El Paseante recorre las estanterías de su biblioteca y, de pronto, se detiene en una edición en dos volúmenes de los Evangelios Apócrifos (aquellos que la Iglesia Católica no reconoce como canónicos), que han servido de inspiración a tantos artistas a lo largo de la historia. Abre uno de ellos al azar y en el evangelio del Pseudo Mateo se encuentra con el pasaje de la Huida a Egipto, con el llamado milagro de la palmera:
“Al tercer día de marcha por el desierto la Virgen María se siente vencida por el sol ardiente. A lo lejos ve una palmera y pide a José ir a descansar a su sombra. La comitiva, escoltada por leones y panteras que guiaban el camino por las arenas, busca su sombra, y una vez sentada junto al tronco se percata María de que el árbol estaba cargado de frutos, de jugosos dátiles, pero la altura en que se encontraban hacía imposible alcanzarlos con la mano. Jesús advierte el deseo de la Virgen y dice: «Árbol, inclínate y alimenta a mi madre con tus frutos». Al momento, comienza a doblarse y los racimos de dátiles saciaron el apetito de toda la Sagrada Familia…”
A la mente del Paseante viene como un flash el cuadro de Patinir: “Descanso en la huida a Egipto”, que se encuentra en el Museo del Prado y que es posiblemente la mejor versión de las siete que este pintor flamenco realizó sobre esta temática.

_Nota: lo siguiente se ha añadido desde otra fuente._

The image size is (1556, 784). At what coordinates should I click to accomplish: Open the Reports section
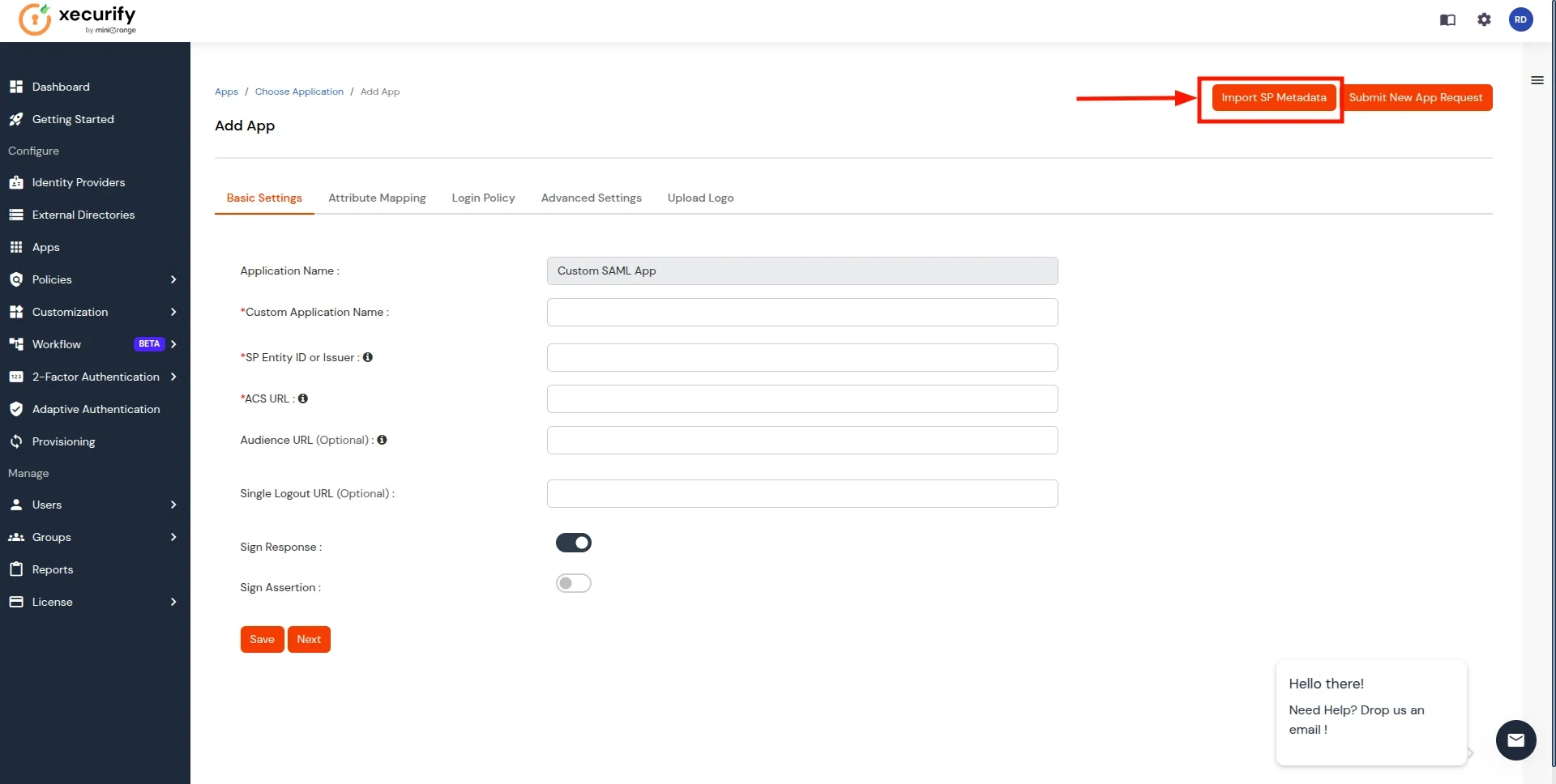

En el mismo, en el primer plano, en el centro, sobre una colina de forma semiesférica, aislada del resto, María, con una toca blanca cubriéndole los cabellos, túnica azul y manto blanco azulado, está sentada en el suelo, amamantando a su Hijo, totalmente vestido. En el plano medio, detrás de la Virgen, se inicia el bosque oscuro, integrado en el paisaje del fondo, al margen de la figura principal. De ese modo, aparecen perfectamente separados el espacio de campo a la derecha, con la granja, el pueblo en el plano medio y la ciudad a distancia -motivos habituales en otras obras de Patinir-, del de la izquierda, con Heliópolis al pie de la alta montaña pétrea de la izquierda. Esta naturaleza solitaria está unida al primer plano, más elevado, por el color del terreno y por los caminos intrincados por los que asciende san José con el recipiente de comida en las manos.
El árbol junto a María y el manantial que brota entre las rocas a su derecha no tiene nada que ver, según los expertos, con el citado milagro de la palmera. Ambos pertenecen a una tradición iconográfica distinta, la del Paraíso terrenal, con la que se vincula la Virgen de la Humildad, con María sentada en el suelo como en esta tabla del Prado. Patinir amplía el espacio destinado al Paraíso. El manzano con pocas frutas a la izquierda de María es el Árbol del Bien y del Mal, seco a raíz del pecado original, pero que brota de nuevo tras la Encarnación de Cristo, con la que se inicia la Redención. La vid sin uvas enroscada en este árbol alude a las palabras de Cristo: Soy la vid, y se asocia a su muerte en la cruz, a la Redención, lo mismo que la hiedra que también se enrosca en él, que simboliza asimismo la muerte en la cruz y la vida eterna. El castaño del segundo plano, a la izquierda de María, se asocia con la resurrección y sus frutos caídos en el suelo -algunos abiertos dejando ver las castañas-, aluden a la Inmaculada Concepción, a la castidad de María. De todas maneras, el Paseante se imagina al bueno de Patinir intentado ser fiel al texto del apócrifo, pero sin el recurso necesario para representar una palmera en un clima tan atlántico como el de su Flandes natal, tan alejado del oriente.
Finalmente, a la izquierda se alza la ciudad con edificios románico-góticos, en la que los ídolos caen precipitándose desde la torre; situación que de nuevo lleva a la mente del Paseante el citado evangelio apócrifo: “Y, llenos de gozo y alegría, llegaron a los confines de Hermópolis. Entraron en una ciudad llamada Sotinen, y, no teniendo allí ningún conocido donde hospedarse, fueron a cobijarse en un templo llamado el Capitolio de Egipto. En él había trescientos sesenta y cinco ídolos, a los que diariamente se tributaban honores divinos sacrilegamente. Y aconteció que, al entrar María con el Niño en el templo, todos los ídolos se vinieron a tierra, quedando deshechos y reducidos a pedazos”. Sea como sea, igual sería bueno, apreciado lector, que hicierais caso de los expertos… Pero sea como sea, disfrutad de esta maravillosa obra de arte.